Mexican student leader pleads for support after new mass grave discovered
This is the second mass grave site that authorities think is linked to the missing students, who disappeared after they were attacked by local police on Sept. 26. Six graves containing a total of 28 bodies were unearthed on Saturday.
The second site — four muddy graves hidden amid the rugged landscape of Guerrero state — were found yesterday after investigators were tipped off by jailhouse confessions by four men arrested for their alleged involvement in the students’ disappearance, according to Attorney General’s Office.
The bodies found in both sites were badly burnt. DNA tests to confirm their identities could take anywhere from two weeks to two months, authorities said. But student leaders say they don’t trust the government and want independent confirmation.
“We don’t trust any organization or institution of the state, since it is the same state that attacked us on Sept. 26,” student leader Angel Nery, of the Ayotzinapa Teachers’ College, told Fusion under the condition that we blur his face and not publish his full name for fear of retaliation. “How do they expect us to trust them when it was them that were directly responsible for the killing of our comrades?”

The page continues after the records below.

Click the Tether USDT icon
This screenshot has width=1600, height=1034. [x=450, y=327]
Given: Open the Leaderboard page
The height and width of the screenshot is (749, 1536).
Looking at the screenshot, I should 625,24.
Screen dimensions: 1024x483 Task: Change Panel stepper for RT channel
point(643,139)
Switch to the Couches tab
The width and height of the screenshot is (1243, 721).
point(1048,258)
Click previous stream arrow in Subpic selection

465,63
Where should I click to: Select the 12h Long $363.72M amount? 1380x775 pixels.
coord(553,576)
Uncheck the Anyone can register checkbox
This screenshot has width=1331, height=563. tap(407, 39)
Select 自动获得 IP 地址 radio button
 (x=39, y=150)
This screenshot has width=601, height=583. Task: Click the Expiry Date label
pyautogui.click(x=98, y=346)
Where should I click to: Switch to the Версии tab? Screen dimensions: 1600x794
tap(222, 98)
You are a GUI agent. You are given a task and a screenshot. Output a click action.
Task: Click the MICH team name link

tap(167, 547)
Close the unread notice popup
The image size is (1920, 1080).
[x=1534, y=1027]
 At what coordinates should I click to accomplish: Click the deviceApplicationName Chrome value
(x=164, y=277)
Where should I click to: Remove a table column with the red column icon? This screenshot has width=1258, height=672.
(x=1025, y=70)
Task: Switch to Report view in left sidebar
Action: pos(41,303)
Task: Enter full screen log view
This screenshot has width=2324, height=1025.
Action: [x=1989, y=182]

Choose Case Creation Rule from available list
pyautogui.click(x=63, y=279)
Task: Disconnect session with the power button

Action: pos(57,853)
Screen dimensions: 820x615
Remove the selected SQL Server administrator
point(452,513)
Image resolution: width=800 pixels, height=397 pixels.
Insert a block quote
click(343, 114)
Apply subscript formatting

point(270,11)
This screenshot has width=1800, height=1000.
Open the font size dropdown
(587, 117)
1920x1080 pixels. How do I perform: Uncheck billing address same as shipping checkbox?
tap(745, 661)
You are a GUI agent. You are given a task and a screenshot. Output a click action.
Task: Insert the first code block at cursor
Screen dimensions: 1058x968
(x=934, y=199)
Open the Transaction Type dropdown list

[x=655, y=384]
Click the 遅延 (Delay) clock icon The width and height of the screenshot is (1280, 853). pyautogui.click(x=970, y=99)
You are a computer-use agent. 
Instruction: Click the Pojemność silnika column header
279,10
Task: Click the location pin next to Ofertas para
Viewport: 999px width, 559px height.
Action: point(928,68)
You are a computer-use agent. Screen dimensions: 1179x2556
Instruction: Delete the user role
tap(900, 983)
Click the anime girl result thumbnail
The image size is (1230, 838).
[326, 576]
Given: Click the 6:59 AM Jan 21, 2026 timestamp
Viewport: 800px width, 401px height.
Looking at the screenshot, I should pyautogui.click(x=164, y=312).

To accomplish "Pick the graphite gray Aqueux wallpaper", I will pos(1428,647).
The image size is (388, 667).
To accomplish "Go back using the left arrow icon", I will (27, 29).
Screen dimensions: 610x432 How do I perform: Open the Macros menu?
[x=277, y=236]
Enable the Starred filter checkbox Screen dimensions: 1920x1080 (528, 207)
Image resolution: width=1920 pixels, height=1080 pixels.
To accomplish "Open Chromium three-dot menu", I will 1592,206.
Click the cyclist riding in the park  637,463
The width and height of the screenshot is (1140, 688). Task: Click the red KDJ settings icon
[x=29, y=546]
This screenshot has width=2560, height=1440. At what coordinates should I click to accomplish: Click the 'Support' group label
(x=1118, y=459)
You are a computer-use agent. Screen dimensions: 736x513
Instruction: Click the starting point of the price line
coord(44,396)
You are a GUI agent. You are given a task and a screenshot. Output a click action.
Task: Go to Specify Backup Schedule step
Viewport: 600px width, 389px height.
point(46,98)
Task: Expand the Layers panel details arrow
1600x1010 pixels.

A clandestine grave is seen in Iguala, Mexico, Monday, Oct. 6, 2014. (AP Photo)
Nery was there on the night of Sept. 26, when a group of college students called “Normalistas,” known for their radical leftist politics, hijacked two buses in the city of Iguala during a protest. They were on their way back to campus when local police caught up with them, and started shooting. Four students died in the initial attack; three more people died in two subsequent shootings later that night. Witnesses said some of the missing 43 students were hauled away in police cars. A few, including Nery, managed to escape.
Investigators have since said they believe the local cops then handed over the students to a drug gang, the Guerreros Unidos. Two alleged members of the gang later confessed to killing 17 of the students, and gave federal authorities information that lead to the discovery of the first mass grave last weekend.
Twenty-two police officers in Iguala have been arrested, and 34 people in total. Other suspects, including the mayor, his wife, and the local police chief, are all on the run. The incident has pulled back the curtain on the institutional corruption and systemic violence that the drug war has had on places like Guerrero, where the discovery of mass graves is not entirely uncommon.